Lazy-loading these modules would be the biggest win for speed, I think. This may involve moving some attributes like the alpha codes into a centralized dictionary, rather than pulling them from the classes, since you want to avoid importing the class until requested.

mborsetti commented 1 year ago

I can (slowly) work on all of this if there's interest.

@arkid15r Any interest? We'd probably be looking at a transition architecture with deprecation followed by a much faster v1.0.

arkid15r commented 1 year ago

@arkid15r Any interest? We'd probably be looking at a transition architecture with deprecation followed by a much faster v1.0.

Hey Mike, absolutely! This idea is great! The library performance is the second highest priority for us. I didn't look into any implementation details yet and at this point I can only see potential compatibility issues that could be a show stopper for this. I'm looking forward to seeing any early stage PR(s) or PoC code to discuss specifics.

Thank you!

// @adamchainz I appreciate your input too!

mborsetti commented 1 year ago

Hey Mike, absolutely! This idea is great! The library performance is the second highest priority for us. I didn't look into any implementation details yet and at this point I can only see potential compatibility issues that could be a show stopper for this. I'm looking forward to seeing any early stage PR(s) or PoC code to discuss specifics.

◆ **Extracted information**

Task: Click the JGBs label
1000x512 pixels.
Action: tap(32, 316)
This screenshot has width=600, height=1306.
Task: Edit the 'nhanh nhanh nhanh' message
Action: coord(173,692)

◆ **The exercise**
Continue the discussion above about lazy-loading the library's modules, picking up right after its last sentence.

◆ **Response**
Hi Arkadii, I think I found a way to solve all three issues simply and elegantly ,and still be backwards compatible. However, I hit an undocumented function argument, which you added; can you please see my comments in https://github.com/dr-prodigy/python-holidays/pull/878?

arkid15r commented 1 year ago

Hey Mike, that sounds promising! I'm eager to see your solution! I replied to your comments for #878, let me know if you still have questions.

arkid15r commented 1 year ago

The v0.25 with the lazy loading implementation has just been released.

adamchainz commented 1 year ago

👍 Thank you for doing this.

python -X importtime -c 'import holidays' now shows 29ms for me, compared to 56ms before. A 27ms saving, and most of the time is now in Python standard library modules.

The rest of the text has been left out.